Le goût amer de la baleine au Japon
Le feuilleton dure depuis un moment déjà avec diverses association écologistes, mais il a été relancé une 1ère fois en 2014 à une échelle un peu plus vaste. Le 31 mars, la Cour Internationale de Justice de La Haye demandait ainsi au Japon de cesser sa chasse à la baleine 🐋.
L'histoire récente de la chasse à la baleine au Japon
Depuis 1946, les Nippons se basaient sur l'autorisation scientifique pour leurs chasses dans l'Arctique, puis sur un moratoire de 1986, jusqu'à ce que l'Australie présente l'affaire aux Nations Unies en mai 2010, arguant le fait que les véritables raisons sont commerciales (sous-entendu : alimentaires). Et pour cause : entre 2005 et 2014, pas moins de 3.600 baleines auraient été tuées par les Japonais ; un chiffre difficile à justifier pour de simples recherches.
Quelques semaines plus tard, un sondage commandé par le puissant quotidien Asahi demandait leur avis à 1.756 Japonais. Alors que 14% d'entre eux avouaient, même peu fréquemment, manger de la baleine...
- 60% soutenaient la poursuite de sa chasse ;
- 23% y étaient opposés ;
- et 17% ne se prononçaient pas.
Et le 9 juin de renchérir via le premier ministre Shinzo Abe, arguant qu'aucune loi internationale n'était violée et que les recherches scientifiques de gestion des ressources baleinières devaient être poursuivies. Si l'Antarctique était mise de côté, le nord-ouest du Pacifique ainsi que les côtes japonaises constitueraient encore des terrains de cette pêche commerciale, bien que des réflexions seraient menées pour 2015-2016.
Dernier épisode en date : le 18 septembre dernier, la Commission Internationale Baleinière (CIB), dont la mission principale est de réguler la chasse à la baleine, condamnait le Japon dans une résolution ratifiée par une soixantaine de pays. Comme une provocation, le Jimintô au gouvernement (Parti Libéral Démocrate) servait dès le lendemain, au siège du parti, de la... viande de baleine !
-- Note de décembre 2018 : Le Japon annonce la reprise prochaine de la chasse commerciale à la baleine et se retirera le 30 juin 2019 de la Commission Baleinière Internationale.
De manière assez anecdotique, les Japonais ne sont pas les plus grands chasseurs de baleines au monde : en 2013, les Norvégiens leur tenaient la dragée haute avec 594 tuées contre 417. La partie est donc sans doute loin d'être finie.
En 2020 et 2021, le Japon s'est engagé à pêcher un maximum de 383 baleines par an.
L'entreprise baleinière Kyodo Senpaku ouvre en 2023 des distributeurs automatiques de viande congelée de baleine à Tokyo, Yokohama et Osaka.
Dans l'assiette des Japonais
Bien au-delà de l'opinion populaire telle que rapportée dans un sondage, en réalité la dégustation de baleine reste relativement rare au Japon.

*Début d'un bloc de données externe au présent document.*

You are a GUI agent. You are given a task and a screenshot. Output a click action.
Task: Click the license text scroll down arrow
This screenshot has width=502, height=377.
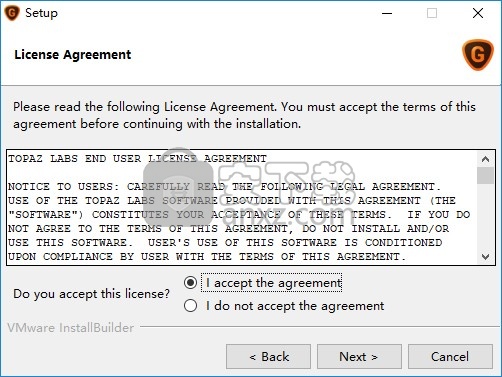click(x=485, y=257)
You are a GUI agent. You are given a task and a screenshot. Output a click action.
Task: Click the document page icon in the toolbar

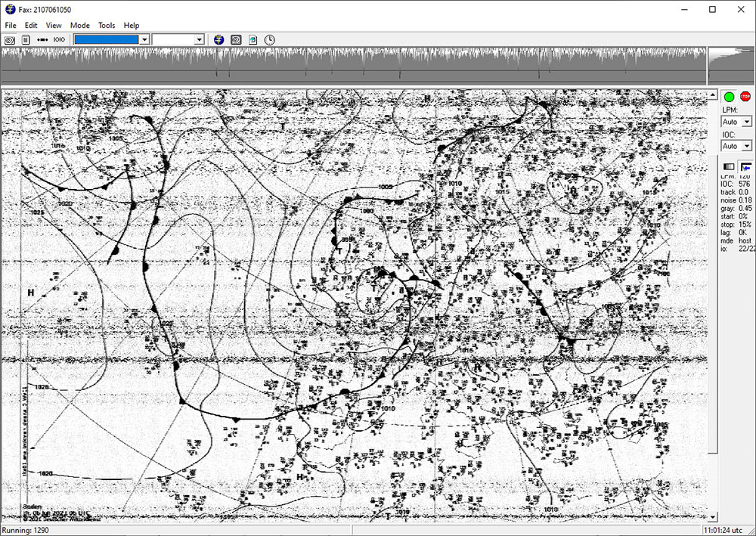pyautogui.click(x=26, y=39)
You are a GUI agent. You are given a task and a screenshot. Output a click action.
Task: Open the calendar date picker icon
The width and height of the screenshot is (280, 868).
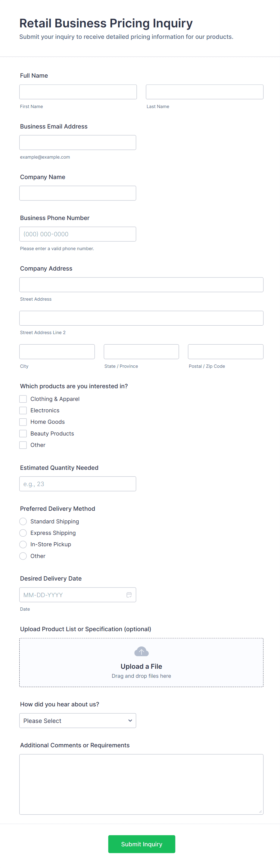(x=129, y=595)
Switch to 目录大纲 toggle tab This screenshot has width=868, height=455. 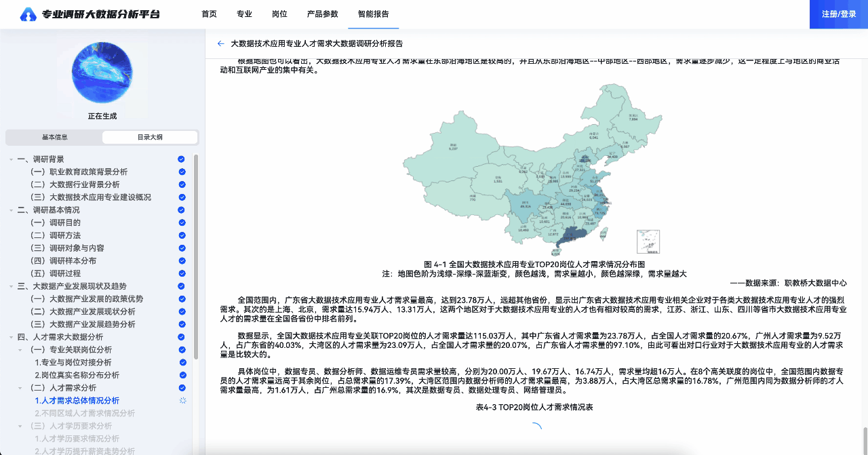coord(150,137)
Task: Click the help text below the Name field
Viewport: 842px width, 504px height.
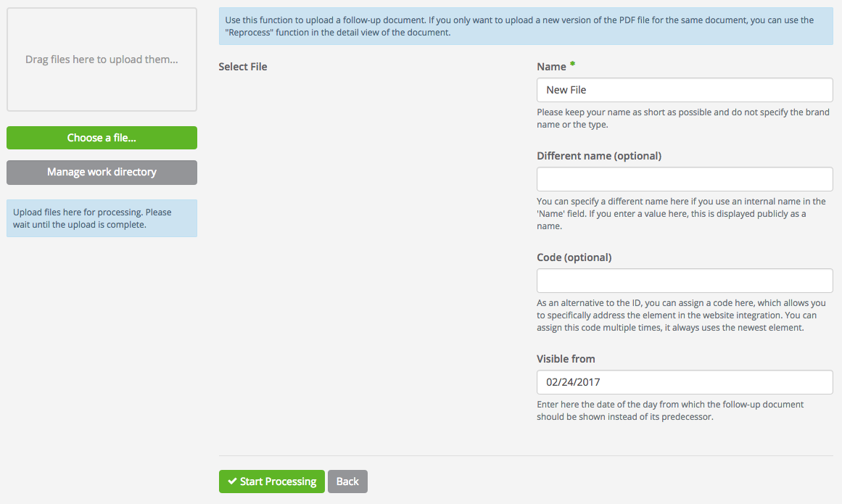Action: 682,118
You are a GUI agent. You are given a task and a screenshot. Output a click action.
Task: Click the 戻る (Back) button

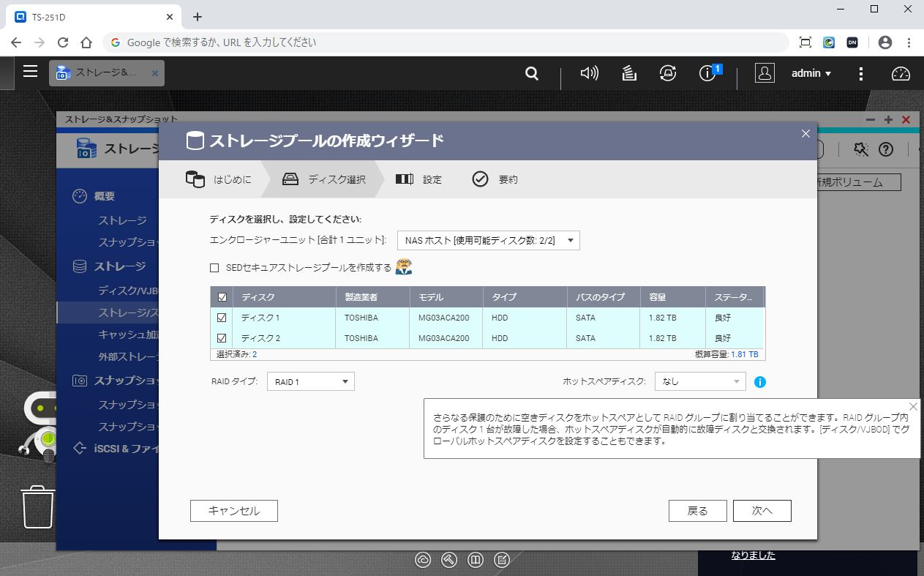(697, 511)
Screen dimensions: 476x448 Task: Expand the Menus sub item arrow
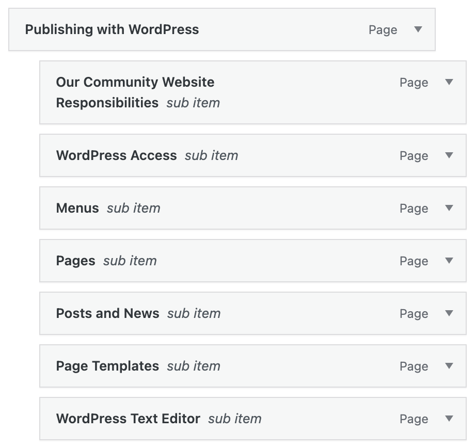coord(449,208)
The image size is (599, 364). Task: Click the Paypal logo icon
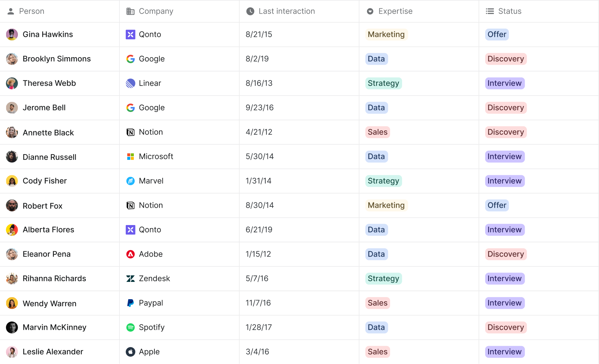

Inutile d'espérer en trouver dans les restaurants à tous les coins de rue ; on reste très loin des poissons 🐟 plébiscités comme les saumon, maquereau ou calmar et surtout le thon rouge, tout aussi litigieux dans sa consommation selon les associations de défense. On peut, en revanche, en acheter dans un certain nombre de supermarchés.
Peu importent ce qu'en disent des politiques comme Toshihiro Nakai, la jugeant "essentielle à [leur] régime alimentaire" dans la "culture culinaire japonaise" ; la plupart des Nippons eux-mêmes, non seulement ne raffolent pas de la baleine, mais n'en ont sans doute tout simplement jamais eu dans la bouche. D'ailleurs, 75% des stocks de chair arrivées au Japon l'année passée n'ont pas trouvé d'acheteur, d'où la volonté du Japon de la promouvoir auprès des touristes musulmans.
À Kanpai, nous avons eu l'opportunité de goûter de la baleine dans un petit sushi 🍣-ya de quartier à Osaka, lors d'un voyage au Japon il y a déjà de longues années. Le souvenir gardé n'est absolument pas impérissable ; d'ailleurs le maître-sushi nous en avait proposé un petit morceau pour découvrir, mais nous n'en avons pas commandé plus. La viande de baleine nous a parue plutôt amère, sans beaucoup de caractère, d'ailleurs elle était relevée avec de la mayonnaise. Son aspect caoutchouteux la rendait peu agréable à mâcher, ce qui explique qu'elle soit parfois servie frite. Enfin, sa rareté la rend naturellement plus chère que les poissons plus communs.
Si vous souhaitez découvrir le goût de la baleine par vous-mêmes, vous pouvez tester le restaurant Ganso Kujira-ya en plein cœur de Shibuya à Tokyo.